**Exercise materials**
◆ ◆ ◆ ◆

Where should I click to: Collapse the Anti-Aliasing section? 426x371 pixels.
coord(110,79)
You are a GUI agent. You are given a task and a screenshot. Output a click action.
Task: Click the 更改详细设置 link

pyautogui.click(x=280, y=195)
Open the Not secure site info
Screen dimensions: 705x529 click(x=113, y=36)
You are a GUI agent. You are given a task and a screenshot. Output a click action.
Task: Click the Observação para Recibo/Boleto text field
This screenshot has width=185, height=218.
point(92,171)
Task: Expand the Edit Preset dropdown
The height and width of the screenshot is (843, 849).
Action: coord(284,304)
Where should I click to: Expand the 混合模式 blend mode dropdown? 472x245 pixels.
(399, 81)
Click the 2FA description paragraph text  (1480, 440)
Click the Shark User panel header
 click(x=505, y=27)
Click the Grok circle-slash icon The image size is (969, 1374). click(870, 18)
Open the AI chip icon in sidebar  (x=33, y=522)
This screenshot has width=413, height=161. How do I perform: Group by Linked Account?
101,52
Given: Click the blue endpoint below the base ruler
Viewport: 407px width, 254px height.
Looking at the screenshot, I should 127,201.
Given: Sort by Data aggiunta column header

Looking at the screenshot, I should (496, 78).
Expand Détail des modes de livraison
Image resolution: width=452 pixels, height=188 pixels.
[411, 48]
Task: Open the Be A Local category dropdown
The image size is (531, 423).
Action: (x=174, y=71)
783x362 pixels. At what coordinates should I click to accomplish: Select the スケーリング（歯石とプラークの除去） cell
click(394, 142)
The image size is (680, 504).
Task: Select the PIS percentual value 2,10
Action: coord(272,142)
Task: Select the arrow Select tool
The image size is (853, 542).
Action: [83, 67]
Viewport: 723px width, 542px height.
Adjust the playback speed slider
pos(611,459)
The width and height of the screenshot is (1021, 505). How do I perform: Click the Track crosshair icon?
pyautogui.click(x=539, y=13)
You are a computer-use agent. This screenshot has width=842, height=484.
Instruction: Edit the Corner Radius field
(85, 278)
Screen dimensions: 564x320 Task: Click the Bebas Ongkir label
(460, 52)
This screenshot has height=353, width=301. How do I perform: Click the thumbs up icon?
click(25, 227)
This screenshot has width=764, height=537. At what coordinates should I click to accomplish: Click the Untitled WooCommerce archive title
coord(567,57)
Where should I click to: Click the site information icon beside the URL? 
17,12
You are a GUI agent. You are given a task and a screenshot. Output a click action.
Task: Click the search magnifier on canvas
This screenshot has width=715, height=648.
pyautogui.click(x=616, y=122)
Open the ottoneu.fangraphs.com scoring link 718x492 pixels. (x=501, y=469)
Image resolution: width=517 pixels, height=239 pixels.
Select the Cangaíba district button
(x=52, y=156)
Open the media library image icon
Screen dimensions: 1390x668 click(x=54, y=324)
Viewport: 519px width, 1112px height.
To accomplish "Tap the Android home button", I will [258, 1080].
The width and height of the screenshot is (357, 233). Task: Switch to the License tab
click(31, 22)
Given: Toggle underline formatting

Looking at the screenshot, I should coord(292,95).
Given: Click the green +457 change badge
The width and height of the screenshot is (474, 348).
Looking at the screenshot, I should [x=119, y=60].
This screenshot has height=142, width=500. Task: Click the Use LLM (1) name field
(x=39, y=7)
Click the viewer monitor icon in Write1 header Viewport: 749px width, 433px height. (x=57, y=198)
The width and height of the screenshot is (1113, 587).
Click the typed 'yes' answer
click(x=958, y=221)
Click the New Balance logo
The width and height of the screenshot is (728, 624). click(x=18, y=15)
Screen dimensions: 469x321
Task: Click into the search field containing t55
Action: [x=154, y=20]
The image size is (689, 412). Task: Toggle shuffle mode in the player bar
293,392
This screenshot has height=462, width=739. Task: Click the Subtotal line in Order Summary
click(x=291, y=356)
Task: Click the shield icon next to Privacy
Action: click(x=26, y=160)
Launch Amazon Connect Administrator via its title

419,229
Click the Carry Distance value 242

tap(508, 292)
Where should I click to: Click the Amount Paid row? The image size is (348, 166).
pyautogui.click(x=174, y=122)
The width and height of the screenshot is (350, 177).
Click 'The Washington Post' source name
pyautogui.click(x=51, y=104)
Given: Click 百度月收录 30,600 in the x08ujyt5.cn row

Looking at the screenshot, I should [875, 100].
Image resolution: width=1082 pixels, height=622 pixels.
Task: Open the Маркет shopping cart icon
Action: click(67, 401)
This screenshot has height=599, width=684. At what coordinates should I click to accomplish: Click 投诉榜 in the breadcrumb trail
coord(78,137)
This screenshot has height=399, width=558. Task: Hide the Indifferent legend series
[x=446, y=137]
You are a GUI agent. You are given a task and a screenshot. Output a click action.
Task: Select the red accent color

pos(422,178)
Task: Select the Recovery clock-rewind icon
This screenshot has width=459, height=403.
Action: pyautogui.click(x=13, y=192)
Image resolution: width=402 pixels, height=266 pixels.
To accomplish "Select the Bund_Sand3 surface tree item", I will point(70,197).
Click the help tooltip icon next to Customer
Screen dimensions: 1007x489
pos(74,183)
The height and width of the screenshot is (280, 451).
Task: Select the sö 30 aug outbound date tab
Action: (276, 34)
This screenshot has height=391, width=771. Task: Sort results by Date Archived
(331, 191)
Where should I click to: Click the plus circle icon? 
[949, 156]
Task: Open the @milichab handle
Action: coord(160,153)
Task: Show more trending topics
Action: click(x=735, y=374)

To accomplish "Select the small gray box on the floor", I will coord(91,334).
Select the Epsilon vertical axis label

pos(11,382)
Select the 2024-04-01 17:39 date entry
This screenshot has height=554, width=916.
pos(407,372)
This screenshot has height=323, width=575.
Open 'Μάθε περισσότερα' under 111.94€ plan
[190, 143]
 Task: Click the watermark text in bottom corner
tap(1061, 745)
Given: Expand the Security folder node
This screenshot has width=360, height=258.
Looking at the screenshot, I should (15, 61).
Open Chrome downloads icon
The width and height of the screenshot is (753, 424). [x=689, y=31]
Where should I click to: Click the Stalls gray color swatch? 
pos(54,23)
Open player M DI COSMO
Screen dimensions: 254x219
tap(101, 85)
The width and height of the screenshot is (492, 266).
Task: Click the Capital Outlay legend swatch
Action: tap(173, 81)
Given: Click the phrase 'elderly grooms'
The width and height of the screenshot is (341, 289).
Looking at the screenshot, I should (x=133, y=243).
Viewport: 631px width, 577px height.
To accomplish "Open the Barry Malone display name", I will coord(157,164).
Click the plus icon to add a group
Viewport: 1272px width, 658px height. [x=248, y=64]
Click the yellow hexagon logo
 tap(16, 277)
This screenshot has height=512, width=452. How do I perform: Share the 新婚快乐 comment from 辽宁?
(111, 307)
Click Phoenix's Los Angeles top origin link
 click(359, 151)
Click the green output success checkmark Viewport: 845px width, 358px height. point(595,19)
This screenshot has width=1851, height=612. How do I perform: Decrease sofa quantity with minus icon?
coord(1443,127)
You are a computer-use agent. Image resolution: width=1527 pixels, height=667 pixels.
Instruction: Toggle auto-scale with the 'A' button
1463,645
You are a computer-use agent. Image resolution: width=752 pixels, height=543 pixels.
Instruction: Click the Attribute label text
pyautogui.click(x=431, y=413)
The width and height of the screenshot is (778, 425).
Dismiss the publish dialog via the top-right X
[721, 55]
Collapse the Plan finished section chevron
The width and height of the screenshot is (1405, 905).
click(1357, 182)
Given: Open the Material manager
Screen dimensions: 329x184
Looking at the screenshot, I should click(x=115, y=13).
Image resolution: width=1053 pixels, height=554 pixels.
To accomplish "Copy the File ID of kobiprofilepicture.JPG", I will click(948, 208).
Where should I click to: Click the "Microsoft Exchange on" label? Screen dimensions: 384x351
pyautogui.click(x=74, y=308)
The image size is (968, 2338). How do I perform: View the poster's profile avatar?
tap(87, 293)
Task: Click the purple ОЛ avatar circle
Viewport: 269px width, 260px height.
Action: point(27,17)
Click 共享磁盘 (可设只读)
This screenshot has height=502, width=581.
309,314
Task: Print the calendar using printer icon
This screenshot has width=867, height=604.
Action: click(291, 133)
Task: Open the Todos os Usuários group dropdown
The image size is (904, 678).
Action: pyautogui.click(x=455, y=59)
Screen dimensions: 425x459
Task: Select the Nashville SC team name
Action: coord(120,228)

◆ ◆ ◆ ◆

**Exercise objective**
All that is wanted is a faithful reproduction of the line above with "The height and width of the screenshot is (843, 849).", the line with "Open the AI", and every line in between.

**Answer to the problem**
The height and width of the screenshot is (843, 849).
Action: coord(284,304)
Where should I click to: Expand the 混合模式 blend mode dropdown? 472x245 pixels.
(399, 81)
Click the 2FA description paragraph text  (1480, 440)
Click the Shark User panel header
 click(x=505, y=27)
Click the Grok circle-slash icon The image size is (969, 1374). click(870, 18)
Open the AI chip icon in sidebar  (x=33, y=522)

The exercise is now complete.